### [GIVEN TEXT]
——

The students have agreed to help with a Biscayne Bay water-sampling effort that recently saw a funding cut, volunteering to collect samples for the Biscayne Bay Water Watch, a community-based non-profit devoted to the environmental health of the bay. The organization has organized volunteers throughout Miami-Dade County to ensure a continuation of the critical water-quality sampling. 

The students also will contribute to an entirely new sampling effort in the Coral Gables waterway, partnering with the Coastal Systems Program at the University of Massachusetts-Dartmouth School for Marine Science and Technology and Biscayne Bay Water Watch. The goal is to learn more about waste seeping into that waterway in the hope of implementing protective measures.

Roland Samimy '86, senior research manager at the UMass Coastal Systems Program, and Lisa Krimsky, director of the Biscayne Bay Water Watch and Florida Sea Grant agent with University of Florida/Institute of Food and Agricultural Sciences Extension in Miami-Dade County, have assisted RE’s classes, teaching students how to properly collect and catalogue the samples.

——

### [SOURCE EXCERPT]
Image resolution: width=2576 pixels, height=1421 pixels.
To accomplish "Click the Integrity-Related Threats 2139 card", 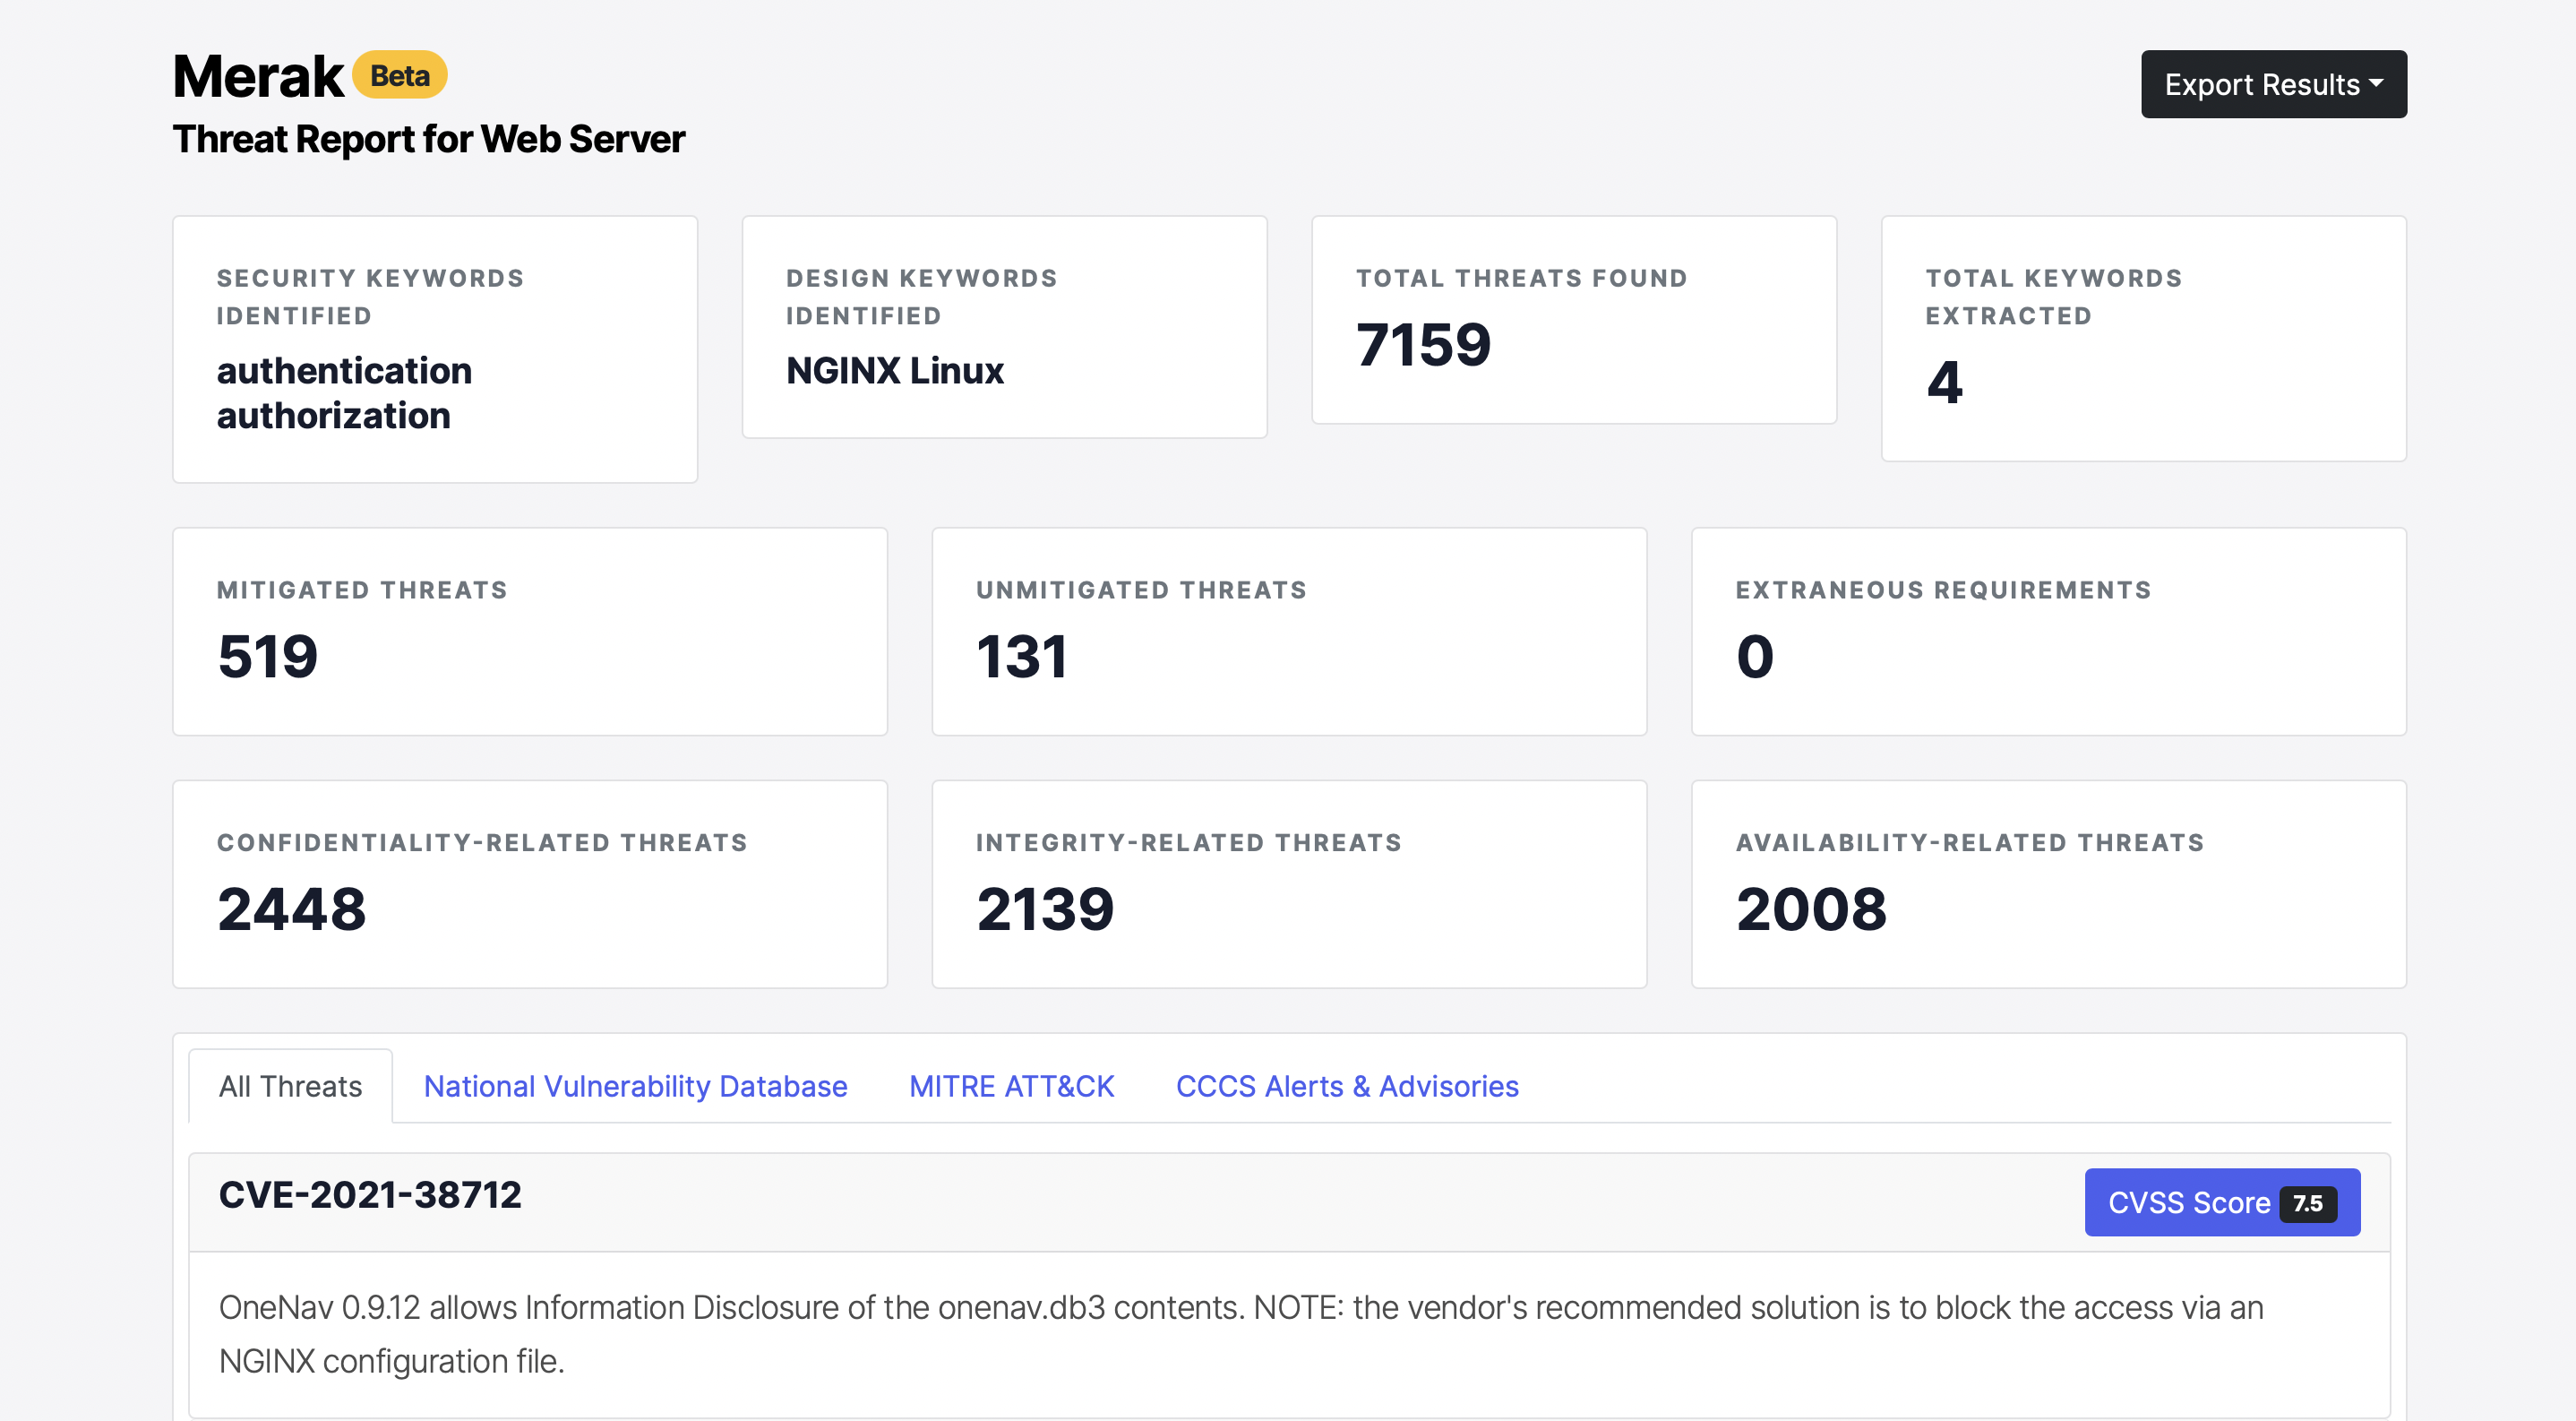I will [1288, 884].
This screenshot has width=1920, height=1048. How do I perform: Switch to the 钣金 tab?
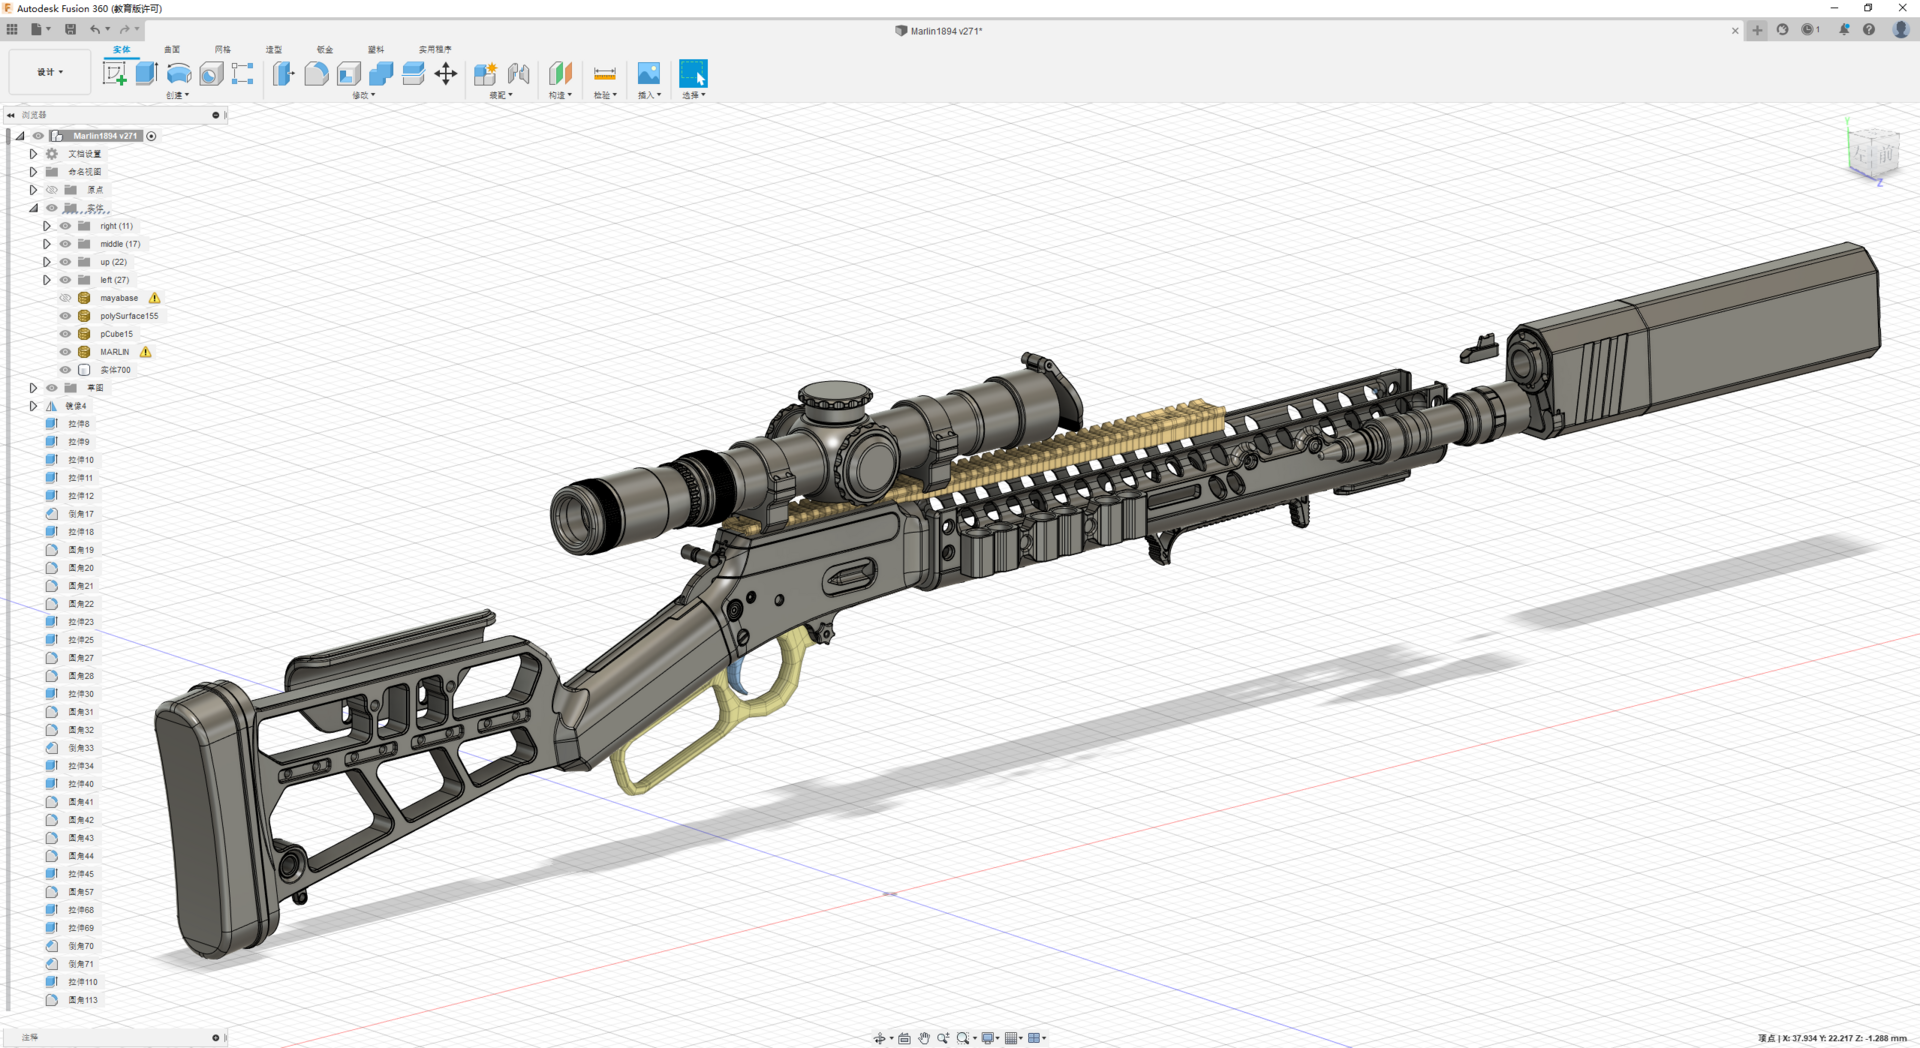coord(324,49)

——

### [EXERCISE AIM]
Translate this sentence from the passage on Biscayne Bay water sampling into Spanish: "The goal is to learn more about waste seeping into that waterway in the hope of implementing protective measures."

### [SOLVED EXERCISE]
El objetivo es aprender más sobre los desechos que se filtran en esa vía fluvial con la esperanza de implementar medidas de protección.